Work instruction: Can the data below be set down again exactly, line for line?

*** Given entries

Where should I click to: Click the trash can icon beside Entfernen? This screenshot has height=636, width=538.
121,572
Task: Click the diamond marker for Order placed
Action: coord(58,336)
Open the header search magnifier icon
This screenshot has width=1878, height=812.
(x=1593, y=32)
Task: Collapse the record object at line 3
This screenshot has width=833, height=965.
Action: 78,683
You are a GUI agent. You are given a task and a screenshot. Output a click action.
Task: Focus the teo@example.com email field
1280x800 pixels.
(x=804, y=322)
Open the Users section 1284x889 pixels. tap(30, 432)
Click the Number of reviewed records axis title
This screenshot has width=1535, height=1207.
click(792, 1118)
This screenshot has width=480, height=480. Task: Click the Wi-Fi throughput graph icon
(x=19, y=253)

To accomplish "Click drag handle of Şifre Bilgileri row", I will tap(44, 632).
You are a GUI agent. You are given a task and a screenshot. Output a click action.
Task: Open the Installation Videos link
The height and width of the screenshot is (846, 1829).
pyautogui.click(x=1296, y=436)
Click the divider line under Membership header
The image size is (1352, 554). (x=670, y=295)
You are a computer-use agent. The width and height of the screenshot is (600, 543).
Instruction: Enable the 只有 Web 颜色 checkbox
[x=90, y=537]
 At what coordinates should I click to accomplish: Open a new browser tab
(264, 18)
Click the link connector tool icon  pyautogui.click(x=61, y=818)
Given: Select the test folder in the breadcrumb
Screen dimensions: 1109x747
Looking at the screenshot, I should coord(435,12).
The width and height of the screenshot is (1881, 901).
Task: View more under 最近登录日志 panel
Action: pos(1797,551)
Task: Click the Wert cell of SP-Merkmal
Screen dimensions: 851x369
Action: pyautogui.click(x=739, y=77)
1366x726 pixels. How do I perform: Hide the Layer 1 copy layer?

******

Solution to the exercise:
Where should I click to: Click the trash can icon beside Entfernen? This screenshot has height=636, width=538.
121,572
Task: Click the diamond marker for Order placed
Action: coord(58,336)
Open the header search magnifier icon
This screenshot has width=1878, height=812.
(x=1593, y=32)
Task: Collapse the record object at line 3
This screenshot has width=833, height=965.
Action: 78,683
You are a GUI agent. You are given a task and a screenshot. Output a click action.
Task: Focus the teo@example.com email field
1280x800 pixels.
(x=804, y=322)
Open the Users section 1284x889 pixels. tap(30, 432)
Click the Number of reviewed records axis title
This screenshot has width=1535, height=1207.
click(792, 1118)
This screenshot has width=480, height=480. Task: Click the Wi-Fi throughput graph icon
(x=19, y=253)

To accomplish "Click drag handle of Şifre Bilgileri row", I will tap(44, 632).
You are a GUI agent. You are given a task and a screenshot. Output a click action.
Task: Open the Installation Videos link
The height and width of the screenshot is (846, 1829).
pyautogui.click(x=1296, y=436)
Click the divider line under Membership header
The image size is (1352, 554). (x=670, y=295)
You are a computer-use agent. The width and height of the screenshot is (600, 543).
Instruction: Enable the 只有 Web 颜色 checkbox
[x=90, y=537]
 At what coordinates should I click to accomplish: Open a new browser tab
(264, 18)
Click the link connector tool icon  pyautogui.click(x=61, y=818)
Given: Select the test folder in the breadcrumb
Screen dimensions: 1109x747
Looking at the screenshot, I should coord(435,12).
The width and height of the screenshot is (1881, 901).
Task: View more under 最近登录日志 panel
Action: pos(1797,551)
Task: Click the Wert cell of SP-Merkmal
Screen dimensions: 851x369
Action: pyautogui.click(x=739, y=77)
1366x726 pixels. How do I perform: Hide the Layer 1 copy layer?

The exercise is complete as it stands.